The one-armed-bandit - why is she texting this bloke? Why are you tollerating it? Why don't you tell her you don't like it? If she wants to be friends with him then invite him round & you'll BOTH get to know him & he'll have two new friends..... We have dogs, but if Coope was texting someone (with whatever number of arms) about them I'd have something to say about it & so would he if the roles are reversed. Apart from which, if this guy is "Billy-no-mates" & she's feeling sympathy for him, do him the favour of widening his circle of friends & getting him to know you too, if not couldn't her texts be giving him the wrong message of interest & possibly hurt him? Or is she just testing you to see how far you'll go before you explode into a jealous rage? Challenge her real motive for texting him, admit that it bothers you, wouldn't it bother her if you were doing the same?

You row - well nothing gets solved that way - try to spend some time together & talk.... keep everything focused & don't bring in other/past issues stick with it & give yourselves boundaries: now shouting, no swearing within reason (I f*cking hate it = OK f*ck off! = NOT OK), no name calling, no alcohol, no interruptions, time limit (30 mins), no butting in, LISTEN & respond in turns, talk with love, respect & integrity........ otherwise there are some good relationship books you could try or couples counselling - I give discount to Forum members!! 

Anyway, good luck Rich, you obviously care alot about your relationship - especially if you've managed to plough your way through this entire reply without falling asleep....... :?


----------



## rustyintegrale (Oct 1, 2006)

Wow that wa some response Mrs Coope, so thank you for taking the trouble to write it! 

I can identify with a lot of what you say and I'll try some of the techniques you suggest for dealing with a problem.

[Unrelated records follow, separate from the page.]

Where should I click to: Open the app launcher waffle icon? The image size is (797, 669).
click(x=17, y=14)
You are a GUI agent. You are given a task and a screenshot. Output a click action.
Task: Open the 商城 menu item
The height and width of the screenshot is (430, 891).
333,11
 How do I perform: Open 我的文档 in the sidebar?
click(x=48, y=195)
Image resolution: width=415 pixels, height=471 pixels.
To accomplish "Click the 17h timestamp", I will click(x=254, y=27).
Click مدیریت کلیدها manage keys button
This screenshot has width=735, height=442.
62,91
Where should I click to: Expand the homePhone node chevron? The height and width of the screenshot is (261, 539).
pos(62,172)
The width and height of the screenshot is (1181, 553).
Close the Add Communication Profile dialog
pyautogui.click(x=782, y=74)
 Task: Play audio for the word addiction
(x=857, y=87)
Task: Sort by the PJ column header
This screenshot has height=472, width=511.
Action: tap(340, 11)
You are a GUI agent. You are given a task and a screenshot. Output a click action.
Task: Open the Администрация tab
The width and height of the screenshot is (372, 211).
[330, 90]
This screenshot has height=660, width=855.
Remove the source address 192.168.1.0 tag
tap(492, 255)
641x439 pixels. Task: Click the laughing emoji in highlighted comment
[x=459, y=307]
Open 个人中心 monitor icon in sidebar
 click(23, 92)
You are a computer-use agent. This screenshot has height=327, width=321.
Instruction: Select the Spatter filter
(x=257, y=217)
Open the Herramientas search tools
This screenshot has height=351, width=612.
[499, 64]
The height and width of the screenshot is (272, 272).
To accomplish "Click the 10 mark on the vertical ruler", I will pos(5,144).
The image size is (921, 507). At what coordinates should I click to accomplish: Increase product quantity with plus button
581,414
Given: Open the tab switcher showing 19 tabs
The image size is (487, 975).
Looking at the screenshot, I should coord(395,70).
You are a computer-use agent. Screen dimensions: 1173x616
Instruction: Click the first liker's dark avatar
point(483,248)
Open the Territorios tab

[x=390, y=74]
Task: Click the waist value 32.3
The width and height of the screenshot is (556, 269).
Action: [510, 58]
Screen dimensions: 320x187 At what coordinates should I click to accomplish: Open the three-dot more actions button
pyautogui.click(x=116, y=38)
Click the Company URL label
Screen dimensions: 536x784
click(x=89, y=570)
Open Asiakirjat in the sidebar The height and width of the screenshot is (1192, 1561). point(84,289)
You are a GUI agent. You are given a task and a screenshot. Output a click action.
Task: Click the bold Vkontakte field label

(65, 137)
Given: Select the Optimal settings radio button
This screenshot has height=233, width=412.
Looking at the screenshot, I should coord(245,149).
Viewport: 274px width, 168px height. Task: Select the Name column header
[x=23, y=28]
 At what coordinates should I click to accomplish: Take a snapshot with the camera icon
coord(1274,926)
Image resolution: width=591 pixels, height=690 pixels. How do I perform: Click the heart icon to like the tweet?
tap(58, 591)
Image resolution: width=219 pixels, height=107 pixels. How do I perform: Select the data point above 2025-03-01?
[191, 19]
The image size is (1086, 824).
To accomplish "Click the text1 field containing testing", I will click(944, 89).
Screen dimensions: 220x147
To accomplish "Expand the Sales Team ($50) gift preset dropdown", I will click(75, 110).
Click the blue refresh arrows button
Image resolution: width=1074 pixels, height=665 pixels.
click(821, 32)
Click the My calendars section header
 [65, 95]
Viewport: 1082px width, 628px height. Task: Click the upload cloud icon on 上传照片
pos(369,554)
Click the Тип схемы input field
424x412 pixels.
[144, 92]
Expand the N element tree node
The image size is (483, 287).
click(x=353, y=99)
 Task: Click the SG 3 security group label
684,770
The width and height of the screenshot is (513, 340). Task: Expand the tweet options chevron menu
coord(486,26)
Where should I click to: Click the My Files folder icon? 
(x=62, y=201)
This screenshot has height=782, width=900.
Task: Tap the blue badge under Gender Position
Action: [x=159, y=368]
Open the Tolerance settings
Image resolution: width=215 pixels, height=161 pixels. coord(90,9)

We're at least talking now so that's good. No divorce quite yet then!

Have a good weekend and thanks again.

Rich


----------



## Leg (Jan 11, 2006)

Well there you go, a womans response, 3 million words.

Here is a blokes response.

Tell her to sod off and get a nice 19 year old blonde in. Job done.


----------



## Widget (May 7, 2002)

In the average day, the average woman says 30,000 words and the average man says 9,000.


----------



## NaughTTy (Jul 9, 2003)

Leg said:


> Well there you go, a womans response, 3 million words.
> 
> Here is a blokes response.
> 
> Tell her to sod off and get a nice 19 year old blonde in. Job done.


Class :lol:


----------



## Private Prozac (Jul 7, 2003)

Join the club Rusty! :?

I'm sure they were put on earth to hack me off, (well, the ones I end up with anyway!).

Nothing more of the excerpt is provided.